Task requirements: Every record must appear in your reply exactly as written.

[Stored items]
Content starts
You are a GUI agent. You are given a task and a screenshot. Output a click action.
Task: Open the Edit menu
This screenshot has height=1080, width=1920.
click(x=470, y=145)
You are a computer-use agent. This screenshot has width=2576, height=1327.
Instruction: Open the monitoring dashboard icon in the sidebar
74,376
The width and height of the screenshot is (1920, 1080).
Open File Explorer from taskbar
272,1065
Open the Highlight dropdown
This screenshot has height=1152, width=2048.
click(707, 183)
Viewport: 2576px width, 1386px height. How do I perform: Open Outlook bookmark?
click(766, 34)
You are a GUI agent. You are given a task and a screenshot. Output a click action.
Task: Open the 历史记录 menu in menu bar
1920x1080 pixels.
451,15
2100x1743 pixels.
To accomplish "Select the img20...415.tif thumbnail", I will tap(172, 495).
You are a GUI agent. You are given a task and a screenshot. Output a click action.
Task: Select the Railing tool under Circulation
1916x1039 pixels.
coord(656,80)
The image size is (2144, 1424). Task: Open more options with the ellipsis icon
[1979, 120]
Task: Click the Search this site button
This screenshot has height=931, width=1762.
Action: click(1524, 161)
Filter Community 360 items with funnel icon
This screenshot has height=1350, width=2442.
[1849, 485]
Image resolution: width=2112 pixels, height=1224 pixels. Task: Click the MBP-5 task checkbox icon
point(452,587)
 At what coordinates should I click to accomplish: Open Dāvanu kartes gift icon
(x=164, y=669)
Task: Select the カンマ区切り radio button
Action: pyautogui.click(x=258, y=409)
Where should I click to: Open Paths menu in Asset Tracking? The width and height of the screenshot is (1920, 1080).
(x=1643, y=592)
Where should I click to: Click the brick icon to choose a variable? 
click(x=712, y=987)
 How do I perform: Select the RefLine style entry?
Content ends
Output of the task:
You are a GUI agent. You are given a task and a screenshot. Output a click action.
Task: Open the Edit menu
This screenshot has height=1080, width=1920.
click(x=470, y=145)
You are a computer-use agent. This screenshot has width=2576, height=1327.
Instruction: Open the monitoring dashboard icon in the sidebar
74,376
The width and height of the screenshot is (1920, 1080).
Open File Explorer from taskbar
272,1065
Open the Highlight dropdown
This screenshot has height=1152, width=2048.
click(707, 183)
Viewport: 2576px width, 1386px height. How do I perform: Open Outlook bookmark?
click(766, 34)
You are a GUI agent. You are given a task and a screenshot. Output a click action.
Task: Open the 历史记录 menu in menu bar
1920x1080 pixels.
451,15
2100x1743 pixels.
To accomplish "Select the img20...415.tif thumbnail", I will tap(172, 495).
You are a GUI agent. You are given a task and a screenshot. Output a click action.
Task: Select the Railing tool under Circulation
1916x1039 pixels.
coord(656,80)
The image size is (2144, 1424). Task: Open more options with the ellipsis icon
[1979, 120]
Task: Click the Search this site button
This screenshot has height=931, width=1762.
Action: click(1524, 161)
Filter Community 360 items with funnel icon
This screenshot has height=1350, width=2442.
[1849, 485]
Image resolution: width=2112 pixels, height=1224 pixels. Task: Click the MBP-5 task checkbox icon
point(452,587)
 At what coordinates should I click to accomplish: Open Dāvanu kartes gift icon
(x=164, y=669)
Task: Select the カンマ区切り radio button
Action: pyautogui.click(x=258, y=409)
Where should I click to: Open Paths menu in Asset Tracking? The width and height of the screenshot is (1920, 1080).
(x=1643, y=592)
Where should I click to: Click the brick icon to choose a variable? 
click(x=712, y=987)
 How do I perform: Select the RefLine style entry?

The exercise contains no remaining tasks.